=== Aim of the exercise ===
Can you print every one of the records below line for line, without changing a single character?

** start Task input **

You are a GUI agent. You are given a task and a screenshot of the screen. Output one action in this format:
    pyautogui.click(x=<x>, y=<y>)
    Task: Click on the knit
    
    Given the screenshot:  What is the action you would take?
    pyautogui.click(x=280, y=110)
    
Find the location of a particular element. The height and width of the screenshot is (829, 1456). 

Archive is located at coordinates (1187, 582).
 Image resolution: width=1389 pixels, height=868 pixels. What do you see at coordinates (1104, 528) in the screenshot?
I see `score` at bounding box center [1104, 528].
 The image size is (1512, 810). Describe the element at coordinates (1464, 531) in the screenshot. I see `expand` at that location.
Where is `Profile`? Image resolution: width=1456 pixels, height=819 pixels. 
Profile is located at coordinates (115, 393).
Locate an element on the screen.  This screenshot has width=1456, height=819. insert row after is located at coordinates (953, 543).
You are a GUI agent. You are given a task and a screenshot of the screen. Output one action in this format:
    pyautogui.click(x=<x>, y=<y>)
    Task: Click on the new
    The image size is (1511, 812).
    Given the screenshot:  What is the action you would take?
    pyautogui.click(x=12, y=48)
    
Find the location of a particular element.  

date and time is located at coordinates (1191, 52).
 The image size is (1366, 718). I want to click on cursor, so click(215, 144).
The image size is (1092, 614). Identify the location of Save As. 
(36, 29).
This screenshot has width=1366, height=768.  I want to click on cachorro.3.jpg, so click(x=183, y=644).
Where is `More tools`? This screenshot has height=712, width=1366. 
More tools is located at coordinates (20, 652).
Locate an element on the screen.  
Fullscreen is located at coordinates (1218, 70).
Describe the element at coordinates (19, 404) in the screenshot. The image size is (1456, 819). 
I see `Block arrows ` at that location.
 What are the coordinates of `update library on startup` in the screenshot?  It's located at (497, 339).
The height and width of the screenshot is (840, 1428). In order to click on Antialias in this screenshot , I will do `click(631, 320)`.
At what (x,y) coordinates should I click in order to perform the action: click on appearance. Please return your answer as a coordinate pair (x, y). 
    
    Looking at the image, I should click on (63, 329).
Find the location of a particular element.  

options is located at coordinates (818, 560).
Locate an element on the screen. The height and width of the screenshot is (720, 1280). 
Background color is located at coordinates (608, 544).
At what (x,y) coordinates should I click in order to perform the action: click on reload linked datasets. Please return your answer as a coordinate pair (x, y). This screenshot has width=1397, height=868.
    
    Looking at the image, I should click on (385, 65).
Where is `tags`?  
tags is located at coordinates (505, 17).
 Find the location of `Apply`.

** end Task input **

=== Solution for this problem ===
You are a GUI agent. You are given a task and a screenshot of the screen. Output one action in this format:
    pyautogui.click(x=<x>, y=<y>)
    Task: Click on the knit
    
    Given the screenshot:  What is the action you would take?
    pyautogui.click(x=280, y=110)
    
Find the location of a particular element. The height and width of the screenshot is (829, 1456). 

Archive is located at coordinates (1187, 582).
 Image resolution: width=1389 pixels, height=868 pixels. What do you see at coordinates (1104, 528) in the screenshot?
I see `score` at bounding box center [1104, 528].
 The image size is (1512, 810). Describe the element at coordinates (1464, 531) in the screenshot. I see `expand` at that location.
Where is `Profile`? Image resolution: width=1456 pixels, height=819 pixels. 
Profile is located at coordinates (115, 393).
Locate an element on the screen.  This screenshot has width=1456, height=819. insert row after is located at coordinates (953, 543).
You are a GUI agent. You are given a task and a screenshot of the screen. Output one action in this format:
    pyautogui.click(x=<x>, y=<y>)
    Task: Click on the new
    The image size is (1511, 812).
    Given the screenshot:  What is the action you would take?
    pyautogui.click(x=12, y=48)
    
Find the location of a particular element.  

date and time is located at coordinates (1191, 52).
 The image size is (1366, 718). I want to click on cursor, so click(215, 144).
The image size is (1092, 614). Identify the location of Save As. 
(36, 29).
This screenshot has width=1366, height=768.  I want to click on cachorro.3.jpg, so click(x=183, y=644).
Where is `More tools`? This screenshot has height=712, width=1366. 
More tools is located at coordinates (20, 652).
Locate an element on the screen.  
Fullscreen is located at coordinates (1218, 70).
Describe the element at coordinates (19, 404) in the screenshot. The image size is (1456, 819). 
I see `Block arrows ` at that location.
 What are the coordinates of `update library on startup` in the screenshot?  It's located at (497, 339).
The height and width of the screenshot is (840, 1428). In order to click on Antialias in this screenshot , I will do `click(631, 320)`.
At what (x,y) coordinates should I click in order to perform the action: click on appearance. Please return your answer as a coordinate pair (x, y). 
    
    Looking at the image, I should click on (63, 329).
Find the location of a particular element.  

options is located at coordinates (818, 560).
Locate an element on the screen. The height and width of the screenshot is (720, 1280). 
Background color is located at coordinates (608, 544).
At what (x,y) coordinates should I click in order to perform the action: click on reload linked datasets. Please return your answer as a coordinate pair (x, y). This screenshot has width=1397, height=868.
    
    Looking at the image, I should click on (385, 65).
Where is `tags`?  
tags is located at coordinates (505, 17).
 Find the location of `Apply`.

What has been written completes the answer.